According to research conducted by John W. Pennebaker, PhD, author of Opening Up, The Healing Power of Expressing Emotions, “The ways you write or talk about upsetting experiences are important. In your writing, explore your deepest thoughts and feelings in a self-reflective way. Set aside a specific time and location to write continuously. If you talk to someone else, it helps if the person is objective and not personally involved. Don’t be surprised if you feel somewhat sad or depressed immediately after writing. The work of self-reflection can sometimes be painful even if the benefits are clear.”

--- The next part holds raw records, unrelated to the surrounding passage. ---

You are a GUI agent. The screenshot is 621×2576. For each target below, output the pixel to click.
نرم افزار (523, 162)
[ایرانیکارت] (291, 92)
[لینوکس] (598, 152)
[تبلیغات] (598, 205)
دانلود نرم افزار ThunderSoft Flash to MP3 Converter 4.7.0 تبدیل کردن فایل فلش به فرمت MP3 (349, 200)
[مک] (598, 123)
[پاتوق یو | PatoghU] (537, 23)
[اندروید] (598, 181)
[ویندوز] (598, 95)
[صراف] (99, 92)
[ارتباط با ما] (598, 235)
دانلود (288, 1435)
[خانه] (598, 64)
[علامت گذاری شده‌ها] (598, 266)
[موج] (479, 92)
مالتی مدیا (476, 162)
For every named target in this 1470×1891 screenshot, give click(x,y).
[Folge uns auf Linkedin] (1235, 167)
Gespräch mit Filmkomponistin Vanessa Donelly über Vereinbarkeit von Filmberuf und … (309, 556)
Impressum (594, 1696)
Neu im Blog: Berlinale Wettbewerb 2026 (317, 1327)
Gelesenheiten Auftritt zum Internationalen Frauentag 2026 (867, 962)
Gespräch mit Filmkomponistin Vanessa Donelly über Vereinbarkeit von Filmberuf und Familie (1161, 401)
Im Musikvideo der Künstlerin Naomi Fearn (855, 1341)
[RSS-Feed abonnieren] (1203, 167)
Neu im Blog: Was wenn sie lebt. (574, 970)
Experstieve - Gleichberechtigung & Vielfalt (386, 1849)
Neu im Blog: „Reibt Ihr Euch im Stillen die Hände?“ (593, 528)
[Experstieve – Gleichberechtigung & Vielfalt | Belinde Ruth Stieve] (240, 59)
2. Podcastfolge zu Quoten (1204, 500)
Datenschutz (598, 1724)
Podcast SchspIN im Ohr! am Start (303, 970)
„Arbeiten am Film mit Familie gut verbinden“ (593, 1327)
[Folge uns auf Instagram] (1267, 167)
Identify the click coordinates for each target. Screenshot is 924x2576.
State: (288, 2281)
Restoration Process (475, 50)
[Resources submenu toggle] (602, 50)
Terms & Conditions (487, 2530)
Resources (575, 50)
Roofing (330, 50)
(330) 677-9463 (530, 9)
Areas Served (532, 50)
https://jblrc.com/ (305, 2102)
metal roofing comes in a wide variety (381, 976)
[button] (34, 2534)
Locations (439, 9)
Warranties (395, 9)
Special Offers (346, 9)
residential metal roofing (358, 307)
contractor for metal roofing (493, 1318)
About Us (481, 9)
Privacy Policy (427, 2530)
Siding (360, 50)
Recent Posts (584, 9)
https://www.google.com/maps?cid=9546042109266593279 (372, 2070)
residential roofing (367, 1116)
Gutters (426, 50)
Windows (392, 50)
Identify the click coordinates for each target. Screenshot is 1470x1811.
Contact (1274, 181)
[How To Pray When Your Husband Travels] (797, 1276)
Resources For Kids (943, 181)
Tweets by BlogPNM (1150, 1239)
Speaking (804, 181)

Louise Desalvo, author of Writing as a Way of Healing: How Telling Our Stories Transforms Our Lives agrees. “Writing that describes traumatic or distressing events in detail and how we felt about these events then and feel about them now is the only kind of writing about trauma that clinically has been associated with improved health.” When writing to heal, Desalvo and Pennebaker both recommend writing for a minimum of fifteen minutes a day over a four day period. Additional research shows that the more days people write, the more beneficial the effects.
The Write Your Story Workshop incorporates the research of such experts as Pennebaker and Desalvo, and presents it in a framework that is flexible, unique, engaging, and effective. Participants have the option of writing exclusively for healing—even shredding their work upon completion—or writing scenes based on feelings which can be collected and, over time, assembled into a book or blog.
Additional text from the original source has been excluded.